What needs to be done: Rewrite the material below with every "Where is" changed to "Where can I find", leaving everything else as it is.

Supplied material:
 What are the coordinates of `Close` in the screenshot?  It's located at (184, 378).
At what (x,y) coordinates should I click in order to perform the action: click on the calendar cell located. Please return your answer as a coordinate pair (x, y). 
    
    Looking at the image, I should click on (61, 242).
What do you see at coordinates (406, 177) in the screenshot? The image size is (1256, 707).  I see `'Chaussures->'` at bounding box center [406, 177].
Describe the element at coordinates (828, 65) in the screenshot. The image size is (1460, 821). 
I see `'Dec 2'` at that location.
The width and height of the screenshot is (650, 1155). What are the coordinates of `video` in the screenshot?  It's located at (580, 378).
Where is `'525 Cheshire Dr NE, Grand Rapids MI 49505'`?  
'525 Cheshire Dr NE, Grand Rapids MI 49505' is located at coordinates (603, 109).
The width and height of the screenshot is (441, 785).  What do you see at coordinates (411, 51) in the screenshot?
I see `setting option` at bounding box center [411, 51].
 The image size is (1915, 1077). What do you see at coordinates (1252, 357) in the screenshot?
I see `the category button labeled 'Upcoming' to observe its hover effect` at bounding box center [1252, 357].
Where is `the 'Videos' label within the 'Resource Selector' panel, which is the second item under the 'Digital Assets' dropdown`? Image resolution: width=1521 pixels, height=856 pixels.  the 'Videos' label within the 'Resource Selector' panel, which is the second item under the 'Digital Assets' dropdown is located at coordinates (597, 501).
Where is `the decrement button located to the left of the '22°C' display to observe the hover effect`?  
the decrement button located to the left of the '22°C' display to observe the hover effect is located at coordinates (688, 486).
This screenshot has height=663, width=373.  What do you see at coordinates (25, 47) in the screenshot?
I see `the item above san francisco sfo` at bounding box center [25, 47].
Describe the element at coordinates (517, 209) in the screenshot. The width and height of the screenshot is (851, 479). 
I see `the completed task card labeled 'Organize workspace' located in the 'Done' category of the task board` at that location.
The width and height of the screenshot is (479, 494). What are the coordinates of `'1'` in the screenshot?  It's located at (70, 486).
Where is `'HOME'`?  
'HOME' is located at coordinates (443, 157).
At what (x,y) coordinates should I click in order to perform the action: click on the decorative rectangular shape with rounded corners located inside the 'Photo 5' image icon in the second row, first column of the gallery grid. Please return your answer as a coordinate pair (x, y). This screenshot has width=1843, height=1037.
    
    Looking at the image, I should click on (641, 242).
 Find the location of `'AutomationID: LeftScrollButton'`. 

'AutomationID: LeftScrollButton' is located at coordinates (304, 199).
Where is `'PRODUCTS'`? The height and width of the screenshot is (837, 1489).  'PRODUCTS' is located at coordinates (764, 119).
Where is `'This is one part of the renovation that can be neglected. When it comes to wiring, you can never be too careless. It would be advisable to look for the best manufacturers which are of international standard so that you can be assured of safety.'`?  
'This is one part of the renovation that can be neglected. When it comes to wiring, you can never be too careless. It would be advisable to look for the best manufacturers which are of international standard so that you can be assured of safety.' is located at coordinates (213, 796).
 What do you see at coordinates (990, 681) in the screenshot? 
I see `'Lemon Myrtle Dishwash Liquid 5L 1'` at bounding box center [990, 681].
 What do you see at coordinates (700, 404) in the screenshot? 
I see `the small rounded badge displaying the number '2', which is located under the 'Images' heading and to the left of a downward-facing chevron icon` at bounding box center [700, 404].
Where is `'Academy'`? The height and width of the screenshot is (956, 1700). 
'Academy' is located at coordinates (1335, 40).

Answer for this exercise:
 What are the coordinates of `Close` in the screenshot?  It's located at (184, 378).
At what (x,y) coordinates should I click in order to perform the action: click on the calendar cell located. Please return your answer as a coordinate pair (x, y). 
    
    Looking at the image, I should click on (61, 242).
What do you see at coordinates (406, 177) in the screenshot? The image size is (1256, 707).  I see `'Chaussures->'` at bounding box center [406, 177].
Describe the element at coordinates (828, 65) in the screenshot. The image size is (1460, 821). 
I see `'Dec 2'` at that location.
The width and height of the screenshot is (650, 1155). What are the coordinates of `video` in the screenshot?  It's located at (580, 378).
Where can I find `'525 Cheshire Dr NE, Grand Rapids MI 49505'`?  
'525 Cheshire Dr NE, Grand Rapids MI 49505' is located at coordinates (603, 109).
The width and height of the screenshot is (441, 785).  What do you see at coordinates (411, 51) in the screenshot?
I see `setting option` at bounding box center [411, 51].
 The image size is (1915, 1077). What do you see at coordinates (1252, 357) in the screenshot?
I see `the category button labeled 'Upcoming' to observe its hover effect` at bounding box center [1252, 357].
Where can I find `the 'Videos' label within the 'Resource Selector' panel, which is the second item under the 'Digital Assets' dropdown`? Image resolution: width=1521 pixels, height=856 pixels.  the 'Videos' label within the 'Resource Selector' panel, which is the second item under the 'Digital Assets' dropdown is located at coordinates (597, 501).
Where can I find `the decrement button located to the left of the '22°C' display to observe the hover effect`?  
the decrement button located to the left of the '22°C' display to observe the hover effect is located at coordinates (688, 486).
This screenshot has height=663, width=373.  What do you see at coordinates (25, 47) in the screenshot?
I see `the item above san francisco sfo` at bounding box center [25, 47].
Describe the element at coordinates (517, 209) in the screenshot. The width and height of the screenshot is (851, 479). 
I see `the completed task card labeled 'Organize workspace' located in the 'Done' category of the task board` at that location.
The width and height of the screenshot is (479, 494). What are the coordinates of `'1'` in the screenshot?  It's located at (70, 486).
Where can I find `'HOME'`?  
'HOME' is located at coordinates (443, 157).
At what (x,y) coordinates should I click in order to perform the action: click on the decorative rectangular shape with rounded corners located inside the 'Photo 5' image icon in the second row, first column of the gallery grid. Please return your answer as a coordinate pair (x, y). This screenshot has width=1843, height=1037.
    
    Looking at the image, I should click on (641, 242).
 Find the location of `'AutomationID: LeftScrollButton'`. 

'AutomationID: LeftScrollButton' is located at coordinates (304, 199).
Where can I find `'PRODUCTS'`? The height and width of the screenshot is (837, 1489).  'PRODUCTS' is located at coordinates (764, 119).
Where can I find `'This is one part of the renovation that can be neglected. When it comes to wiring, you can never be too careless. It would be advisable to look for the best manufacturers which are of international standard so that you can be assured of safety.'`?  
'This is one part of the renovation that can be neglected. When it comes to wiring, you can never be too careless. It would be advisable to look for the best manufacturers which are of international standard so that you can be assured of safety.' is located at coordinates (213, 796).
 What do you see at coordinates (990, 681) in the screenshot? 
I see `'Lemon Myrtle Dishwash Liquid 5L 1'` at bounding box center [990, 681].
 What do you see at coordinates (700, 404) in the screenshot? 
I see `the small rounded badge displaying the number '2', which is located under the 'Images' heading and to the left of a downward-facing chevron icon` at bounding box center [700, 404].
Where can I find `'Academy'`? The height and width of the screenshot is (956, 1700). 
'Academy' is located at coordinates (1335, 40).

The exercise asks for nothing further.